═════ Entries provided ═════
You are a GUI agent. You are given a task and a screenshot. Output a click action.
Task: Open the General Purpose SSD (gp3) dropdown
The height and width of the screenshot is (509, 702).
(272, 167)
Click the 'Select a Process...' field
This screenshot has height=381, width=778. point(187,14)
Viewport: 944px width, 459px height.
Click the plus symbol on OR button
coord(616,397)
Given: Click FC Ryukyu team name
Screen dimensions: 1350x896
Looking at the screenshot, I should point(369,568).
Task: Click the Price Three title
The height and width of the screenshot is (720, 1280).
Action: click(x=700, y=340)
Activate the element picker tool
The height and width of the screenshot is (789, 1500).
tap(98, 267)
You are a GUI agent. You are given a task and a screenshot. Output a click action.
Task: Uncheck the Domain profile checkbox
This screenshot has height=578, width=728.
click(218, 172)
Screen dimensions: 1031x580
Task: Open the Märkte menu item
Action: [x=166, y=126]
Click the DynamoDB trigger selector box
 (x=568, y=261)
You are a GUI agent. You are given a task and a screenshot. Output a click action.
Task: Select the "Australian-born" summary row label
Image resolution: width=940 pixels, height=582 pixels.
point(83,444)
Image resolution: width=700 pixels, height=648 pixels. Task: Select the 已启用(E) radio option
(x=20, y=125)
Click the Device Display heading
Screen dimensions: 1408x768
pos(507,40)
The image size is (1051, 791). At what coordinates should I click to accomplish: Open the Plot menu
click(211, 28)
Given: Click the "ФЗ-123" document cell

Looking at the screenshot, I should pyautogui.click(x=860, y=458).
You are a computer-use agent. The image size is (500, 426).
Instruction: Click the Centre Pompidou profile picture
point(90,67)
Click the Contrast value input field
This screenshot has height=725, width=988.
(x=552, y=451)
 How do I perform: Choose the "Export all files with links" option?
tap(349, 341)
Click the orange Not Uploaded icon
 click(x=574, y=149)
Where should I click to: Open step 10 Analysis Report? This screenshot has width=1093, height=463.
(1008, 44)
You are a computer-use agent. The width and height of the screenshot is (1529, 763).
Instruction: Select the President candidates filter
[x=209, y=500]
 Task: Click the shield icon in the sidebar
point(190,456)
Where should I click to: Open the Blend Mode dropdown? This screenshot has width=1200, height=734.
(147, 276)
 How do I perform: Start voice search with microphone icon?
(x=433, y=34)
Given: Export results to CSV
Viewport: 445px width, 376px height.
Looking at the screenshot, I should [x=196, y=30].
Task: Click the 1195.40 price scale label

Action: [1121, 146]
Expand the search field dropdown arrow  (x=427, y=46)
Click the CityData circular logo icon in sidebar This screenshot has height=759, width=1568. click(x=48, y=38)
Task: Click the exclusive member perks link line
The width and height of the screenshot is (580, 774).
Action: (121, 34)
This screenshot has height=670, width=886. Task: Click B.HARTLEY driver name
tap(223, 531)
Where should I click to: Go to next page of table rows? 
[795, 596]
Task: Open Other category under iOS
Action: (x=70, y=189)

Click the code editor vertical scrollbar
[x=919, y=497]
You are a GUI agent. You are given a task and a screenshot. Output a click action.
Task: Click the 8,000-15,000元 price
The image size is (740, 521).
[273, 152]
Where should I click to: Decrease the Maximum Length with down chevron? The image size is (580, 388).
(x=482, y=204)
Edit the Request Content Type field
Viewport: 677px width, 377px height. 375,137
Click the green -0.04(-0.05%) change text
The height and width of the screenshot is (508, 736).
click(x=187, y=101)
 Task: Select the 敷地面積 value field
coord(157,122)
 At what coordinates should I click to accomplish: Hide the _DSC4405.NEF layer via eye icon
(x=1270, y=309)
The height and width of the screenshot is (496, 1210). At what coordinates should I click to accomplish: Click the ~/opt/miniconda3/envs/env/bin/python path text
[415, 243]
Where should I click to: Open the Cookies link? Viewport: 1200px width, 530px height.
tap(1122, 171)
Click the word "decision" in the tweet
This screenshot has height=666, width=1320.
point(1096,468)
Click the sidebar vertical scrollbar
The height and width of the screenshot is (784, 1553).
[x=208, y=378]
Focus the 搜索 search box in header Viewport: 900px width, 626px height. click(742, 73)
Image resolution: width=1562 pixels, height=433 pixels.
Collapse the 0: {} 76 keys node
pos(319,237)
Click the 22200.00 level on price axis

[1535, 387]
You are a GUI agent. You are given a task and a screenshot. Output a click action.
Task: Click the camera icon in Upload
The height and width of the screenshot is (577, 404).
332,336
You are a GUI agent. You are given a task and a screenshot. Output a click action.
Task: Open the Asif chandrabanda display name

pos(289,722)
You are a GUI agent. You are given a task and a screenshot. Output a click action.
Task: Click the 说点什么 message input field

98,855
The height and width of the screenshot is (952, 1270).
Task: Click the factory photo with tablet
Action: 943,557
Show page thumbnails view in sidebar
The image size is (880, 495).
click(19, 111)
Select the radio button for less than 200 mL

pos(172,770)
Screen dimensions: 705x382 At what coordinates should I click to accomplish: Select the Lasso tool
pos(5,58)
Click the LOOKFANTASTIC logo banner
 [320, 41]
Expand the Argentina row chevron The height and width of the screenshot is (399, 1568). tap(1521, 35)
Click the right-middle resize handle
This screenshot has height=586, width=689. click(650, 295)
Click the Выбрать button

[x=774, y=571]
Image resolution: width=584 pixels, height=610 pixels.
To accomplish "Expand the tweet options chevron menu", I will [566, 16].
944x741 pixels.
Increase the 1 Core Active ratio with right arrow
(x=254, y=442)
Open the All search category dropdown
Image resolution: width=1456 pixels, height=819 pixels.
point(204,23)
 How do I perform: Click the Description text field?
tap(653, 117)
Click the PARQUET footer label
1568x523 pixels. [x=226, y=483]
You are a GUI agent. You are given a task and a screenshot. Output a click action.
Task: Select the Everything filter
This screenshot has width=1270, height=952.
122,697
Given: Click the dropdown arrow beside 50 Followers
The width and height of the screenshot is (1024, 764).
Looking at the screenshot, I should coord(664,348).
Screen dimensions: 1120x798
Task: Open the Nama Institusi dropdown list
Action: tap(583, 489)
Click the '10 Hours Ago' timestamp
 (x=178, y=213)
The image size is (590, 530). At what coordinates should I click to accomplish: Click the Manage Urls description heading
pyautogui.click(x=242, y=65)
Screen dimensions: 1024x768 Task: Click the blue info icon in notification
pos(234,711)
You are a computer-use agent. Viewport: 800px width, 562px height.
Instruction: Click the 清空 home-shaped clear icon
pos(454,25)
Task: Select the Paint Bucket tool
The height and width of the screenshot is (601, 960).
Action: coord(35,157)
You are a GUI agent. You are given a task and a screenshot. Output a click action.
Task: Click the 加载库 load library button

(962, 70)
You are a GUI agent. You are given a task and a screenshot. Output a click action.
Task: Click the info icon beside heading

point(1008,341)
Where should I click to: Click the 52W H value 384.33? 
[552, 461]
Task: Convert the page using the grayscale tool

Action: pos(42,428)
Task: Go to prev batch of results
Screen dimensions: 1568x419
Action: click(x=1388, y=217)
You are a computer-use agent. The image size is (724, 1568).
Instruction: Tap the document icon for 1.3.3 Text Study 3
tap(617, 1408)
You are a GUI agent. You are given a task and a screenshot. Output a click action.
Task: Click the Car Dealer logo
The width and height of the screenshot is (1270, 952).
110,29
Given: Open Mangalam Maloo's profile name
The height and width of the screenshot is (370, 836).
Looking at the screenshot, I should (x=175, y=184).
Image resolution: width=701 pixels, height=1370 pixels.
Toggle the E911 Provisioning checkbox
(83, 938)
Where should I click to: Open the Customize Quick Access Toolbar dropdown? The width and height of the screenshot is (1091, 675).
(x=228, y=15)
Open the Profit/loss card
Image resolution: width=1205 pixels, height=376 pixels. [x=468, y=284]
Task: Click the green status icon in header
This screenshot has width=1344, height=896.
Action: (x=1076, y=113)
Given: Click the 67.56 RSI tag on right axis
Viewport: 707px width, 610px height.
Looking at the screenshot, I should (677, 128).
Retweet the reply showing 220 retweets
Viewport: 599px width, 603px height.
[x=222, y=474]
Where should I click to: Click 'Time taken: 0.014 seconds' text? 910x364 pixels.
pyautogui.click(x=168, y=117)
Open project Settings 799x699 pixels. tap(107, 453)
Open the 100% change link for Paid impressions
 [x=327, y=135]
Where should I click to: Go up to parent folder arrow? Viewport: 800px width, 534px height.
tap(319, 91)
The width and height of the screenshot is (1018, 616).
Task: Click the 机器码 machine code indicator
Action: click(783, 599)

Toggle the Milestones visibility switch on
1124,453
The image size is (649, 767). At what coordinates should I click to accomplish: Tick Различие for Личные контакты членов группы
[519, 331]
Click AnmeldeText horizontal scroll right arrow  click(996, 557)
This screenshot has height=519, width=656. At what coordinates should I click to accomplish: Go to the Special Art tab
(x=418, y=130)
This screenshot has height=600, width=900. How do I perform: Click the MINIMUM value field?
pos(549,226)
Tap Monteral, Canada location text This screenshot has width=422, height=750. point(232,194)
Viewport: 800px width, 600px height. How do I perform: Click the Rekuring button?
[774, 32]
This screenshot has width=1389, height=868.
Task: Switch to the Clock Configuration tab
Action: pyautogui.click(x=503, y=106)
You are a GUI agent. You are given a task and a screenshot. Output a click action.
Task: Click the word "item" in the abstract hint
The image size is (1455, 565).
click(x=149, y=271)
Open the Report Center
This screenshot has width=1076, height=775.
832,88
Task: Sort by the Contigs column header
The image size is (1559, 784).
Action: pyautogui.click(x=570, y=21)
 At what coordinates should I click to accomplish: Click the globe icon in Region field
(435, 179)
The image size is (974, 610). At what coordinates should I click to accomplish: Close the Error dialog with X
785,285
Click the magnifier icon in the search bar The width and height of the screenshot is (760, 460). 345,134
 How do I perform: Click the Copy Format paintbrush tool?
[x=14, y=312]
═════
**Exercise**
When a line of the material holds the string "header", copy that line.

**Your solution**
Focus the 搜索 search box in header Viewport: 900px width, 626px height. click(742, 73)
Task: Click the green status icon in header
Task: Sort by the Contigs column header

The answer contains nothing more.